What this task involves> Output the material from the line containing "Click the Custom" down through the line containing "tap(756, 129)", both included, as a JSON list of strings with one string per line and no blank lines.
--*--
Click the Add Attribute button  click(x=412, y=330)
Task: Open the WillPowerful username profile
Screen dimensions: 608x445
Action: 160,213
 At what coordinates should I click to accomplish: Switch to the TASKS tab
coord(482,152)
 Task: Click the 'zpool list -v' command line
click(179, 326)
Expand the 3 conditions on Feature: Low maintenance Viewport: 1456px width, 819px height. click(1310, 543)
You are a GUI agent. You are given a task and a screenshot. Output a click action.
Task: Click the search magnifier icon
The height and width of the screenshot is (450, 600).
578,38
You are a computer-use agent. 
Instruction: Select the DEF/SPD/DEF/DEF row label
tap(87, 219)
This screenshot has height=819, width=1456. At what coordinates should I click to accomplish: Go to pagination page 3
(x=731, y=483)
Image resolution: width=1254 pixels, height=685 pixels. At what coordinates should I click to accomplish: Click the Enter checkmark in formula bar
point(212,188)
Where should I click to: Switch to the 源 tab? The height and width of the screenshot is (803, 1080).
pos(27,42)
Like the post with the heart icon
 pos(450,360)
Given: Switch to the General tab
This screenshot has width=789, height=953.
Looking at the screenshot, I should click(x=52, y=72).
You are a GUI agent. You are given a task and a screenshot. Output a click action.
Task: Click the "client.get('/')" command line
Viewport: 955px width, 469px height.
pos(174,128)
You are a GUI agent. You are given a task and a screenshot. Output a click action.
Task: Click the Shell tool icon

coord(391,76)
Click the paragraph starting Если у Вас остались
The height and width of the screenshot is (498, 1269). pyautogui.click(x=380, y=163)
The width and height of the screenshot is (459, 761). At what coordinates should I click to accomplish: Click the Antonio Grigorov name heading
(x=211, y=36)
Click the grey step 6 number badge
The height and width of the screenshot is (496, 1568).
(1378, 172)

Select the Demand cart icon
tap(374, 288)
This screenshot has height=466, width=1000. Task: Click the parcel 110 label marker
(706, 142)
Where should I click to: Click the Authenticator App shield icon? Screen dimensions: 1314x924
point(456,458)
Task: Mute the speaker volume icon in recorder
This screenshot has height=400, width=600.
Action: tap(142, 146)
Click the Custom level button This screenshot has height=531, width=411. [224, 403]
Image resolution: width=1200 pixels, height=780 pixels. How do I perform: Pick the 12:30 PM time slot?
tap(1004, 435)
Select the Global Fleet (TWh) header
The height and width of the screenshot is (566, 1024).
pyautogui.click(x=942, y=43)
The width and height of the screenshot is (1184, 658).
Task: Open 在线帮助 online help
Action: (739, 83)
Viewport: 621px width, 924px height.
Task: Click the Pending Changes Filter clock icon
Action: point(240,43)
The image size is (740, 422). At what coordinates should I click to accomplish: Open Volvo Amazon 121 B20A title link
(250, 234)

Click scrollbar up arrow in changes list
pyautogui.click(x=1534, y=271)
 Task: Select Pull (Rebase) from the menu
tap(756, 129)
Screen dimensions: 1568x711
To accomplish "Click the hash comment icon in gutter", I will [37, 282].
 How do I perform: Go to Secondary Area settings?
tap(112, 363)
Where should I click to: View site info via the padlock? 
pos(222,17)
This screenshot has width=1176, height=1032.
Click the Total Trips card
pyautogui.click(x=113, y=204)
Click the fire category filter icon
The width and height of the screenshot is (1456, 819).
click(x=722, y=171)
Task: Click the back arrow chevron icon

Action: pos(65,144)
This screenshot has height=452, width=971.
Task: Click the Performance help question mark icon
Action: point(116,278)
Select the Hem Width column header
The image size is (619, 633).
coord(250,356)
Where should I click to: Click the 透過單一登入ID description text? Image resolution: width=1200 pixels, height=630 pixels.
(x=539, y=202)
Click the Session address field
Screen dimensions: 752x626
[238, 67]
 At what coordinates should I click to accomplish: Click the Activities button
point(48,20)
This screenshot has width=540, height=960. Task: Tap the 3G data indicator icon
--*--
Expected answer>
[
  "Click the Custom level button This screenshot has height=531, width=411. [224, 403]",
  "Image resolution: width=1200 pixels, height=780 pixels. How do I perform: Pick the 12:30 PM time slot?",
  "tap(1004, 435)",
  "Select the Global Fleet (TWh) header",
  "The height and width of the screenshot is (566, 1024).",
  "pyautogui.click(x=942, y=43)",
  "The width and height of the screenshot is (1184, 658).",
  "Task: Open 在线帮助 online help",
  "Action: (739, 83)",
  "Viewport: 621px width, 924px height.",
  "Task: Click the Pending Changes Filter clock icon",
  "Action: point(240,43)",
  "The image size is (740, 422). At what coordinates should I click to accomplish: Open Volvo Amazon 121 B20A title link",
  "(250, 234)",
  "Click scrollbar up arrow in changes list",
  "pyautogui.click(x=1534, y=271)",
  " Task: Select Pull (Rebase) from the menu",
  "tap(756, 129)"
]